By Ashley Rader
“Inasmuch as ye have done it unto one of the least of these my brethren, ye have done it unto me.”
Lula Belle Street has lived by this Bible verse, found in Matthew 25:40, as she worked as a registered nurse for 50 years.
Street, now 72, felt called to care for the sick from the time she was a child. She followed her dream of working in health care, reaching out and helping those in her community since 1962.
She worked in hospitals, private homes and military bases during her nursing career. Not only has she worked daily as a care-giving nurse, she also teaches nursing classes for nursing homes and support groups.
When Street enters the room, she presents a different picture from the typical nurse of today.
While on duty she wears the white nurse’s uniform dress she earned attending college to be a nurse.
She works mainly as a nursing care teacher now, but maintains her registered nurse’s license through the state so she can still help those in need if necessary. She said she wears the uniform because it was something nursing students earned as they progressed through their classes.
“We started with a probie (probation) cap that just fit on the top of our head,” Street said. “If you made the grade, you got the hospital cap that nurses wore.
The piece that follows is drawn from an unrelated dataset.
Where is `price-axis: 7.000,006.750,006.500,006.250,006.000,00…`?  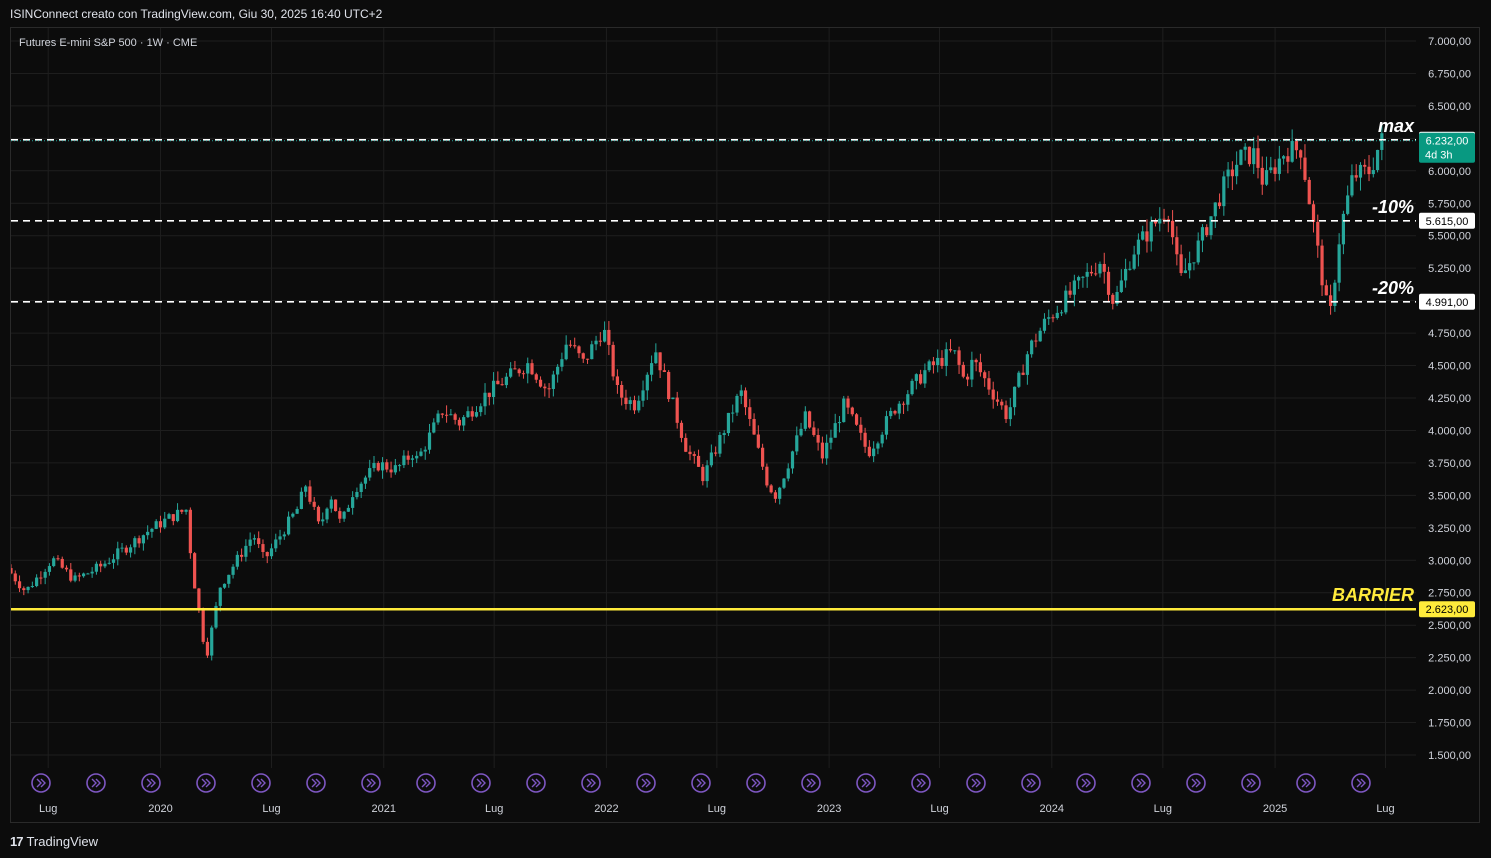 price-axis: 7.000,006.750,006.500,006.250,006.000,00… is located at coordinates (1447, 399).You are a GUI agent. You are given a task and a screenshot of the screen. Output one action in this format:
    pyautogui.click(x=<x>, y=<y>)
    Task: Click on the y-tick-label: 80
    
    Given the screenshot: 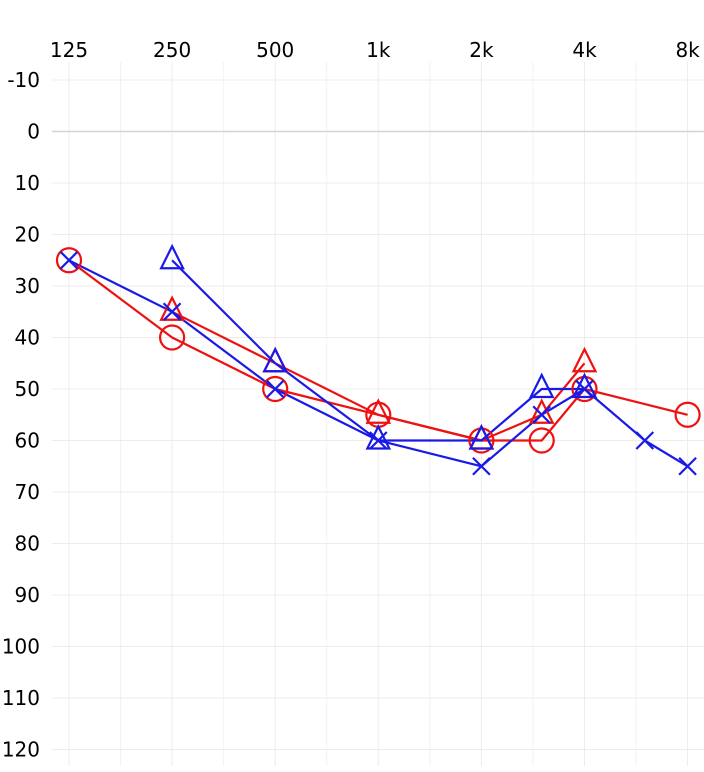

When you graduated you got the colored band that goes around the top of the hat. The first dress the girls wore was a simple muslin dress with an apron. You had to earn the uniform dress.”
Street said nursing has changed dramatically in her half-decade in the profession.
She said one of the major difference is the advance of technology for diagnosis and treatment. New medicines and therapies are available to help patients and drugs and vaccines can prevent or stop diseases that could be serious or even fatal when she first started working as a nurse.
Another major change is today’s decided preference for disposable gear: 50 years ago almost all equipment was reusable – even the syringes and catheters used on patients.
Although that might make patients today a bit squeamish, Street said the items were sterile before being used on a patient because of the disinfecting process used.
“We didn’t just boil them and reuse them,” Street said. “We would send everything to central supply and they would put the materials in the autoclave. It was sterile.”
Other differences she pointed to included the fact hospitals had no intensive care units for more critical patients when she first started work, and infection control protocols were not as strict as they are now.
Street said she felt pulled toward health care as a young child.
She was born in the Carden’s Bluff community of Carter County in 1940. She said growing up she heard stories from her parents, Rhoda and James Smith, about the lack of care in rural communities during the times before she was born. Street said she noticed that women and children would die during childbirth, that childhood diseases were serious and often fatal and the elderly struggled to find the care they needed.